:: GIVEN RECORDS ::
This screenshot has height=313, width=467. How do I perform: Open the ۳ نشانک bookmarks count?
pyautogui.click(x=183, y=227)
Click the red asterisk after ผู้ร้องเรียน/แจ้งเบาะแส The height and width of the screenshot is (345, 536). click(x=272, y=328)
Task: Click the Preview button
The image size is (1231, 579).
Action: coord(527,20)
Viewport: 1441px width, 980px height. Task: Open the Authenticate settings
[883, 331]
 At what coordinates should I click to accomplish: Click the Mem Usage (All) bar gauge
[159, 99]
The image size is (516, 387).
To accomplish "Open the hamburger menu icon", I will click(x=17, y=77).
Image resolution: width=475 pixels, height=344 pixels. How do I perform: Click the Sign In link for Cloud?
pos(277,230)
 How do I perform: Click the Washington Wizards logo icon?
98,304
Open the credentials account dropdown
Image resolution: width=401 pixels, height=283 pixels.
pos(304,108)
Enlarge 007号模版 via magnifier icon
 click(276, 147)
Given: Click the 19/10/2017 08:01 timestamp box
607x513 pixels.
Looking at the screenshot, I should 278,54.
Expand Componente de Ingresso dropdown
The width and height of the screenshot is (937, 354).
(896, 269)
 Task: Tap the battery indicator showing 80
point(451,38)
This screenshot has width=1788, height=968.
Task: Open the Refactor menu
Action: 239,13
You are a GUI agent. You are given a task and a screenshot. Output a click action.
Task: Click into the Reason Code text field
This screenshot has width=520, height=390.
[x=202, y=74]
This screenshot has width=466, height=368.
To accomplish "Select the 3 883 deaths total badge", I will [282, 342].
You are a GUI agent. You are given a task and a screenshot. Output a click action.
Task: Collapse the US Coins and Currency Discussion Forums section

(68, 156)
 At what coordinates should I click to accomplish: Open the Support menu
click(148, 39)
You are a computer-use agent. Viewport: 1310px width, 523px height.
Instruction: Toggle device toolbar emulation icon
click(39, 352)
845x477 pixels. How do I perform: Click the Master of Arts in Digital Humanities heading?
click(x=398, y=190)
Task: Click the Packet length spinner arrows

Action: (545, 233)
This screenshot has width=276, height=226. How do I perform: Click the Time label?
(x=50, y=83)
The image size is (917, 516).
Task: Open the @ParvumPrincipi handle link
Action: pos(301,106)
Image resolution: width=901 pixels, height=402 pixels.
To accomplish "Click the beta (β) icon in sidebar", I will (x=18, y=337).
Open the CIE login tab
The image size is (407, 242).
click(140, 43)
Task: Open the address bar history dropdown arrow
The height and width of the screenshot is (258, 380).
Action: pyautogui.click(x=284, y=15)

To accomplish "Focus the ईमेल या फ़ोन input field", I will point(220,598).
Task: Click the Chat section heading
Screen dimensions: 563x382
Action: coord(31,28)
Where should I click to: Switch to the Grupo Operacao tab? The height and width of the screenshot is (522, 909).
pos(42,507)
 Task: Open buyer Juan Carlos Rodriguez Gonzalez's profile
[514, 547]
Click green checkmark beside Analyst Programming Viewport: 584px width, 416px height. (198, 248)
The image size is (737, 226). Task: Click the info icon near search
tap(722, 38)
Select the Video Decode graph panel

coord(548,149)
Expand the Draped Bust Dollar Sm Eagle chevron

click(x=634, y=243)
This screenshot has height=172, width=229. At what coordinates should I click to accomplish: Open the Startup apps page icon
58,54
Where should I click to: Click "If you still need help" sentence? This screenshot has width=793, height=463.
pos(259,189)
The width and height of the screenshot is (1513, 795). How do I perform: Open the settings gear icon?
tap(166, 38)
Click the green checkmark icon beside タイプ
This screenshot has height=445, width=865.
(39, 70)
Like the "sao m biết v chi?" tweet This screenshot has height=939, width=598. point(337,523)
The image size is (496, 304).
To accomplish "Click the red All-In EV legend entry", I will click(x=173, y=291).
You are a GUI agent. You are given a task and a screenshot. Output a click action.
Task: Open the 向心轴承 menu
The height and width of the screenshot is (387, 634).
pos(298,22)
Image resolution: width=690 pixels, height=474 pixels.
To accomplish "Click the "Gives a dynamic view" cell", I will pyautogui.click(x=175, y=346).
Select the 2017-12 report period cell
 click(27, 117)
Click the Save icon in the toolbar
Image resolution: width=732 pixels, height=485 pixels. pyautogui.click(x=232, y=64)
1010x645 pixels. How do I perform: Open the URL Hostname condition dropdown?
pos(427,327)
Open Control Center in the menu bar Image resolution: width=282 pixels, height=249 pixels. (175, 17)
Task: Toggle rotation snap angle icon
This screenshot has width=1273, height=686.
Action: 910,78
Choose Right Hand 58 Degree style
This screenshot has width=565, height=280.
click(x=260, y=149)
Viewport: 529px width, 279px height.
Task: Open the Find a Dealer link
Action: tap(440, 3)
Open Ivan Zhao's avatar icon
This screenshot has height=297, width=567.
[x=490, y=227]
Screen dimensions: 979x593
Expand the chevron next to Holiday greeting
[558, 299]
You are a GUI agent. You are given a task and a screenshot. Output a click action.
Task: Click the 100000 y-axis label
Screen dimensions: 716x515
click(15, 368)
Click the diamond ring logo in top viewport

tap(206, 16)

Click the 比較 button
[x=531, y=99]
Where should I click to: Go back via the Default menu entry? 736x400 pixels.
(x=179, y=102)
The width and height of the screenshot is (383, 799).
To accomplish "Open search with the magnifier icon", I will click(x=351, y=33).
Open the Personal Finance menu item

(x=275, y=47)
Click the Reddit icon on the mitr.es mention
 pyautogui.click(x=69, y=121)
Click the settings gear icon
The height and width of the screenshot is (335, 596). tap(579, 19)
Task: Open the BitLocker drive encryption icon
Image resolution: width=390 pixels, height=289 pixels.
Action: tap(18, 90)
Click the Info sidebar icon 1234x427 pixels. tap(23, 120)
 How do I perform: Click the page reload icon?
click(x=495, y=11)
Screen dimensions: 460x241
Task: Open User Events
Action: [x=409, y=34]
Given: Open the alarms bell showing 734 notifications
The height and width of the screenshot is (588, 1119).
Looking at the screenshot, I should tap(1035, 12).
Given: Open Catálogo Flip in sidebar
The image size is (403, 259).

:: WORK TASK ::
Each line in the data that holds the word "will" must be copied.

:: YOUR RESPONSE ::
To accomplish "Open the hamburger menu icon", I will click(x=17, y=77).
To accomplish "Select the 3 883 deaths total badge", I will [282, 342].
To accomplish "Click the beta (β) icon in sidebar", I will (x=18, y=337).
To accomplish "Focus the ईमेल या फ़ोन input field", I will point(220,598).
To accomplish "Click the red All-In EV legend entry", I will click(x=173, y=291).
To accomplish "Click the "Gives a dynamic view" cell", I will pyautogui.click(x=175, y=346).
To accomplish "Open search with the magnifier icon", I will click(x=351, y=33).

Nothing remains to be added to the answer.